*Requirements*. Reproduce the data below, substituting "assistant" for every "agent" and keeping everything else the same. Leave the pictures out of your answer.

*Input data*.
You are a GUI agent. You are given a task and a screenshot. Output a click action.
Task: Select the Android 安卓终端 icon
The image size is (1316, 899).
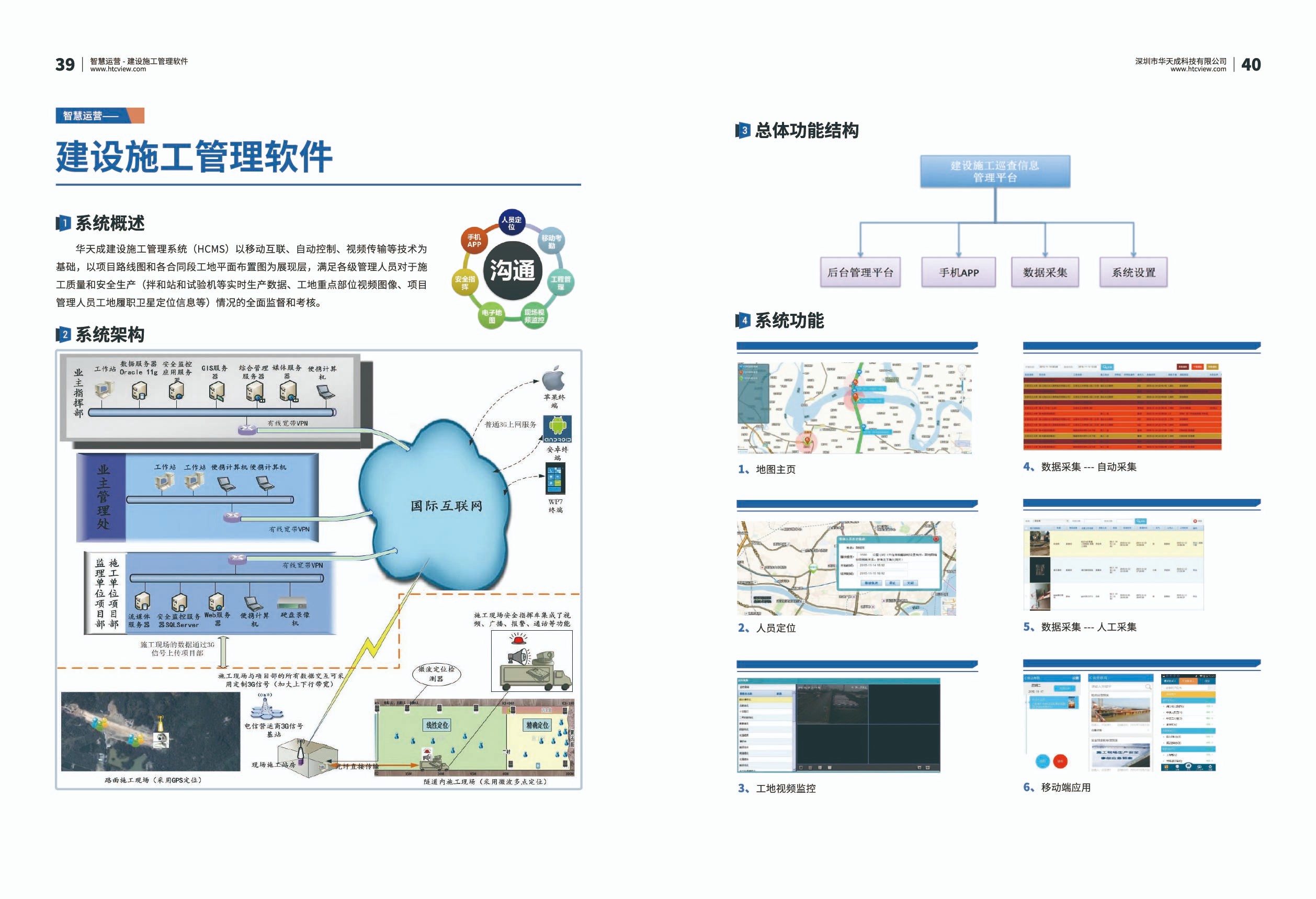(558, 429)
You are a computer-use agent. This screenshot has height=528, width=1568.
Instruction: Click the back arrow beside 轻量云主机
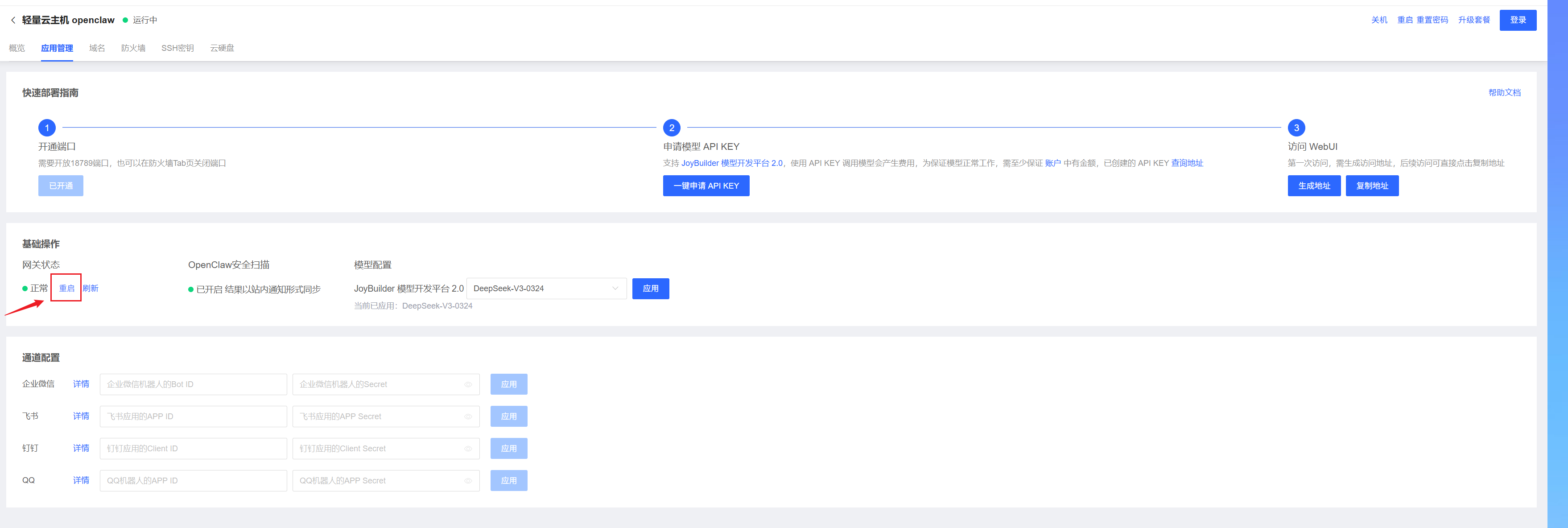pyautogui.click(x=13, y=20)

*Full output*.
You are a GUI assistant. You are given a task and a screenshot. Output a click action.
Task: Select the Android 安卓终端 icon
The image size is (1316, 899).
(558, 429)
You are a computer-use assistant. This screenshot has height=528, width=1568.
Instruction: Click the back arrow beside 轻量云主机
pyautogui.click(x=13, y=20)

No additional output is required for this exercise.